### [Objective]
Copy out the data below, putting "Window" wherever "Viewport" appears and leaving everything else unchanged.

### [Data provided]
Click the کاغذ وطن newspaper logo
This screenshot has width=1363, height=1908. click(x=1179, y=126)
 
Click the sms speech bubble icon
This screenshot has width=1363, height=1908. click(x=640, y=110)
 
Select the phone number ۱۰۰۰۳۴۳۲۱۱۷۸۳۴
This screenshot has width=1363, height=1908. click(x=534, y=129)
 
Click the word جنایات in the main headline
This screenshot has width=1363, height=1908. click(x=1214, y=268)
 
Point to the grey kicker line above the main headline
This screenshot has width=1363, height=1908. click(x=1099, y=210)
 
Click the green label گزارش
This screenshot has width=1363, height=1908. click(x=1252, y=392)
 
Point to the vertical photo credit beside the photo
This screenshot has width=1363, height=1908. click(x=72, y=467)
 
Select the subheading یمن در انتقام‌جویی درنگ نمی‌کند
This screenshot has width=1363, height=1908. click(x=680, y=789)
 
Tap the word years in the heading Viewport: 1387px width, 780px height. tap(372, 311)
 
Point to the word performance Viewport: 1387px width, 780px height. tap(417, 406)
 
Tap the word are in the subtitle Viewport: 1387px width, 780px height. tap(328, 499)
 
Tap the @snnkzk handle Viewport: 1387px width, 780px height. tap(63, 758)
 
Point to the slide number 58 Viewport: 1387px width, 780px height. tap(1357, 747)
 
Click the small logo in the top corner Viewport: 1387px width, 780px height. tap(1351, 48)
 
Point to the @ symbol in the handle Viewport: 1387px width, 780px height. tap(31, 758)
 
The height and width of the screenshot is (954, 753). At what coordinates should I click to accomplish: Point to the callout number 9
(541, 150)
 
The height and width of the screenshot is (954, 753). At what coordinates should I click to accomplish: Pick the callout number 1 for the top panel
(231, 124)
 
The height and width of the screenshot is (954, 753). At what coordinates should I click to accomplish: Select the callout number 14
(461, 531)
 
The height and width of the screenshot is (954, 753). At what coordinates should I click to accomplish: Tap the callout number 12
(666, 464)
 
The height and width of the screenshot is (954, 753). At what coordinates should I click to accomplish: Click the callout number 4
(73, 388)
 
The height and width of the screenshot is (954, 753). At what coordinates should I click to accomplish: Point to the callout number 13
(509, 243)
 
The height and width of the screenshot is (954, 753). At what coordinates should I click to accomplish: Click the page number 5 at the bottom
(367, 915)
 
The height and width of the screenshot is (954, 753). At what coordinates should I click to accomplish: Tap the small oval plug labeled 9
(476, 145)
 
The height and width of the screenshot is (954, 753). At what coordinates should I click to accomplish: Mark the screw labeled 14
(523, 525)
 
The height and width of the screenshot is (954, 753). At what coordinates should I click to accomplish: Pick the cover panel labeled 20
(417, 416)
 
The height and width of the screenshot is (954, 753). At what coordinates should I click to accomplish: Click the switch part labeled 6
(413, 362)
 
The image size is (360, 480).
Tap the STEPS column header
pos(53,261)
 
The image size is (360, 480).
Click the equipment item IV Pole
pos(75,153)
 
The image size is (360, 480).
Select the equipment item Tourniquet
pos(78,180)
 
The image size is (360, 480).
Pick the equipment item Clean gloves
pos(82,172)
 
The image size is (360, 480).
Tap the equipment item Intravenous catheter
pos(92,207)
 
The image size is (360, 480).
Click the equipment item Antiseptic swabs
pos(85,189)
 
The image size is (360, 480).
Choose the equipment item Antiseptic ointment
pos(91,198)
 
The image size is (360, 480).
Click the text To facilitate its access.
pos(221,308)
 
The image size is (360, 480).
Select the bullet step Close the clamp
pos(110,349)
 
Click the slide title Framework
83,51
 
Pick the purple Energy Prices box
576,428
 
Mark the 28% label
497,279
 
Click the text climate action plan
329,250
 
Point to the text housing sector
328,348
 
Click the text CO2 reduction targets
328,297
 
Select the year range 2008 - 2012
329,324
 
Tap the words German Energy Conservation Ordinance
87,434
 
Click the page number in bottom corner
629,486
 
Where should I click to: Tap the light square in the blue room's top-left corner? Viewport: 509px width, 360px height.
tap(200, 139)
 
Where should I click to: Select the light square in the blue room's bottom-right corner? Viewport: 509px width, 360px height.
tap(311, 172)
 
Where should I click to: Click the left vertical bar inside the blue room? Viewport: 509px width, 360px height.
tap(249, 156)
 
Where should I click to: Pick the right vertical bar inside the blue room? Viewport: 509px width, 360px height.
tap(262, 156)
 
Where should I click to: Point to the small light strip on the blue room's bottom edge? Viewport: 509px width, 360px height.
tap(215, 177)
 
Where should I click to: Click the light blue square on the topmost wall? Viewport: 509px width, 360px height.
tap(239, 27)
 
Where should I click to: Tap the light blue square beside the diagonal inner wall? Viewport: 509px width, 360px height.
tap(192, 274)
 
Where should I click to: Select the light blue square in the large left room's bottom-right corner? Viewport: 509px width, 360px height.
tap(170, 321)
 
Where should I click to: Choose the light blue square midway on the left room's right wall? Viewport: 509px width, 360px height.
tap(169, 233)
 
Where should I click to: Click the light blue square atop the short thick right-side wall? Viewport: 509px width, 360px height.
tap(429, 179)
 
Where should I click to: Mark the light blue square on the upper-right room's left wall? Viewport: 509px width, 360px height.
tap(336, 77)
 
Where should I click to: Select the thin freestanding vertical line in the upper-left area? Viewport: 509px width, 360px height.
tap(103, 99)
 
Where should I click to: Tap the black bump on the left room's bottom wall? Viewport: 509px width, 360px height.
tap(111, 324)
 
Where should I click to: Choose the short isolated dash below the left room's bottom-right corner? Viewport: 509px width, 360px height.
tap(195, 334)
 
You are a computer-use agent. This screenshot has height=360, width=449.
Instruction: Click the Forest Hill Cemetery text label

### [Solution to this problem]
Click the کاغذ وطن newspaper logo
This screenshot has width=1363, height=1908. click(x=1179, y=126)
 
Click the sms speech bubble icon
This screenshot has width=1363, height=1908. click(x=640, y=110)
 
Select the phone number ۱۰۰۰۳۴۳۲۱۱۷۸۳۴
This screenshot has width=1363, height=1908. click(x=534, y=129)
 
Click the word جنایات in the main headline
This screenshot has width=1363, height=1908. click(x=1214, y=268)
 
Point to the grey kicker line above the main headline
This screenshot has width=1363, height=1908. click(x=1099, y=210)
 
Click the green label گزارش
This screenshot has width=1363, height=1908. click(x=1252, y=392)
 
Point to the vertical photo credit beside the photo
This screenshot has width=1363, height=1908. click(x=72, y=467)
 
Select the subheading یمن در انتقام‌جویی درنگ نمی‌کند
This screenshot has width=1363, height=1908. click(x=680, y=789)
 
Tap the word years in the heading Window: 1387px width, 780px height. tap(372, 311)
 
Point to the word performance Window: 1387px width, 780px height. tap(417, 406)
 
Tap the word are in the subtitle Window: 1387px width, 780px height. tap(328, 499)
 
Tap the @snnkzk handle Window: 1387px width, 780px height. tap(63, 758)
 
Point to the slide number 58 Window: 1387px width, 780px height. tap(1357, 747)
 
Click the small logo in the top corner Window: 1387px width, 780px height. tap(1351, 48)
 
Point to the @ symbol in the handle Window: 1387px width, 780px height. tap(31, 758)
 
The height and width of the screenshot is (954, 753). At what coordinates should I click to accomplish: Point to the callout number 9
(541, 150)
 
The height and width of the screenshot is (954, 753). At what coordinates should I click to accomplish: Pick the callout number 1 for the top panel
(231, 124)
 
The height and width of the screenshot is (954, 753). At what coordinates should I click to accomplish: Select the callout number 14
(461, 531)
 
The height and width of the screenshot is (954, 753). At what coordinates should I click to accomplish: Tap the callout number 12
(666, 464)
 
The height and width of the screenshot is (954, 753). At what coordinates should I click to accomplish: Click the callout number 4
(73, 388)
 
The height and width of the screenshot is (954, 753). At what coordinates should I click to accomplish: Point to the callout number 13
(509, 243)
 
The height and width of the screenshot is (954, 753). At what coordinates should I click to accomplish: Click the page number 5 at the bottom
(367, 915)
 
The height and width of the screenshot is (954, 753). At what coordinates should I click to accomplish: Tap the small oval plug labeled 9
(476, 145)
 
The height and width of the screenshot is (954, 753). At what coordinates should I click to accomplish: Mark the screw labeled 14
(523, 525)
 
The height and width of the screenshot is (954, 753). At what coordinates should I click to accomplish: Pick the cover panel labeled 20
(417, 416)
 
The height and width of the screenshot is (954, 753). At what coordinates should I click to accomplish: Click the switch part labeled 6
(413, 362)
 
The image size is (360, 480).
Tap the STEPS column header
pos(53,261)
 
The image size is (360, 480).
Click the equipment item IV Pole
pos(75,153)
 
The image size is (360, 480).
Select the equipment item Tourniquet
pos(78,180)
 
The image size is (360, 480).
Pick the equipment item Clean gloves
pos(82,172)
 
The image size is (360, 480).
Tap the equipment item Intravenous catheter
pos(92,207)
 
The image size is (360, 480).
Click the equipment item Antiseptic swabs
pos(85,189)
 
The image size is (360, 480).
Choose the equipment item Antiseptic ointment
pos(91,198)
 
The image size is (360, 480).
Click the text To facilitate its access.
pos(221,308)
 
The image size is (360, 480).
Select the bullet step Close the clamp
pos(110,349)
 
Click the slide title Framework
83,51
 
Pick the purple Energy Prices box
576,428
 
Mark the 28% label
497,279
 
Click the text climate action plan
329,250
 
Point to the text housing sector
328,348
 
Click the text CO2 reduction targets
328,297
 
Select the year range 2008 - 2012
329,324
 
Tap the words German Energy Conservation Ordinance
87,434
 
Click the page number in bottom corner
629,486
 
Where should I click to: Tap the light square in the blue room's top-left corner? Window: 509px width, 360px height.
tap(200, 139)
 
Where should I click to: Select the light square in the blue room's bottom-right corner? Window: 509px width, 360px height.
tap(311, 172)
 
Where should I click to: Click the left vertical bar inside the blue room? Window: 509px width, 360px height.
tap(249, 156)
 
Where should I click to: Pick the right vertical bar inside the blue room? Window: 509px width, 360px height.
tap(262, 156)
 
Where should I click to: Point to the small light strip on the blue room's bottom edge? Window: 509px width, 360px height.
tap(215, 177)
 
Where should I click to: Click the light blue square on the topmost wall? Window: 509px width, 360px height.
tap(239, 27)
 
Where should I click to: Tap the light blue square beside the diagonal inner wall? Window: 509px width, 360px height.
tap(192, 274)
 
Where should I click to: Select the light blue square in the large left room's bottom-right corner? Window: 509px width, 360px height.
tap(170, 321)
 
Where should I click to: Choose the light blue square midway on the left room's right wall? Window: 509px width, 360px height.
tap(169, 233)
 
Where should I click to: Click the light blue square atop the short thick right-side wall? Window: 509px width, 360px height.
tap(429, 179)
 
Where should I click to: Mark the light blue square on the upper-right room's left wall? Window: 509px width, 360px height.
tap(336, 77)
 
Where should I click to: Select the thin freestanding vertical line in the upper-left area? Window: 509px width, 360px height.
tap(103, 99)
 
Where should I click to: Tap the black bump on the left room's bottom wall? Window: 509px width, 360px height.
tap(111, 324)
 
Where should I click to: Choose the short isolated dash below the left room's bottom-right corner? Window: 509px width, 360px height.
tap(195, 334)
 
You are a computer-use agent. This screenshot has height=360, width=449.
Instruction: Click the Forest Hill Cemetery text label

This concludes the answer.